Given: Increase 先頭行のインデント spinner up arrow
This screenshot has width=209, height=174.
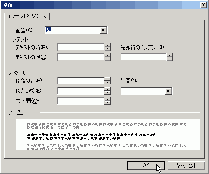Looking at the screenshot, I should pyautogui.click(x=169, y=56).
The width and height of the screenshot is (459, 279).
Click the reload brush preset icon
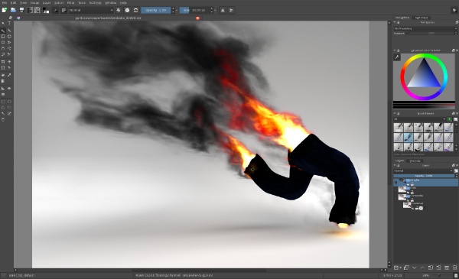pos(135,10)
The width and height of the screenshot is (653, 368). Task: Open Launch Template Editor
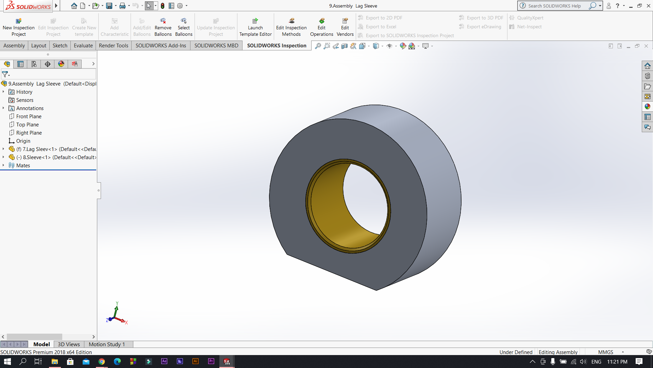click(255, 27)
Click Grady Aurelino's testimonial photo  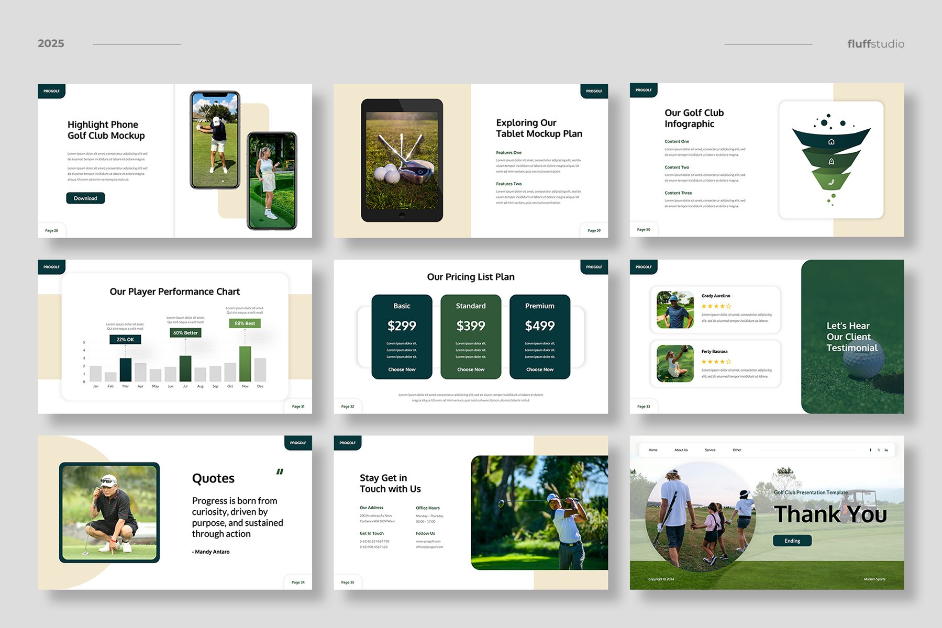[x=675, y=310]
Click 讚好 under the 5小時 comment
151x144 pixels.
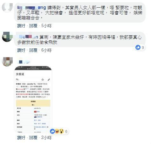[21, 26]
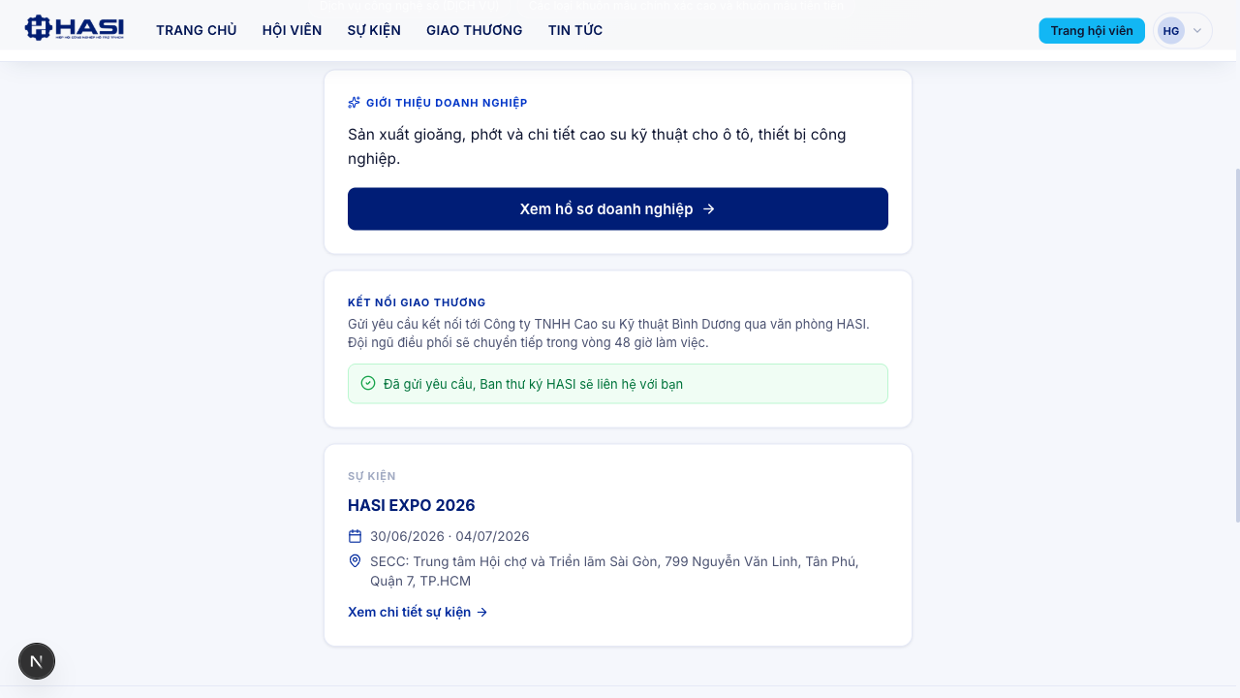Open the TRANG CHỦ menu item
The image size is (1240, 698).
point(197,30)
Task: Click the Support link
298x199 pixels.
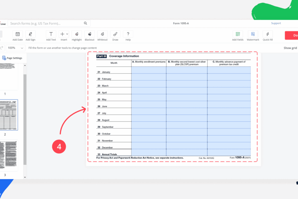Action: coord(276,23)
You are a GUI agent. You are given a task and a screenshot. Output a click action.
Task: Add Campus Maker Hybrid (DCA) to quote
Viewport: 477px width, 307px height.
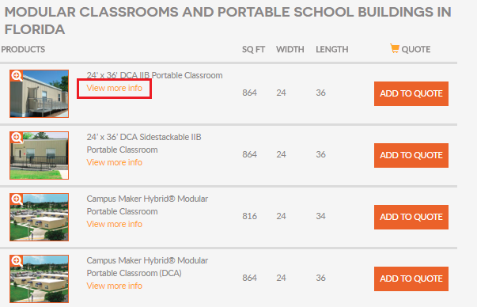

# # # #

■ **PROBLEM STATEMENT**
Your response should consist solely of the lines from the line with "Task: Click the Support link" through the last line of the entries above, printed exactly and without pictures.

■ **SOLUTION**
Task: Click the Support link
298x199 pixels.
Action: coord(276,23)
You are a GUI agent. You are given a task and a screenshot. Output a click action.
Task: Add Campus Maker Hybrid (DCA) to quote
Viewport: 477px width, 307px height.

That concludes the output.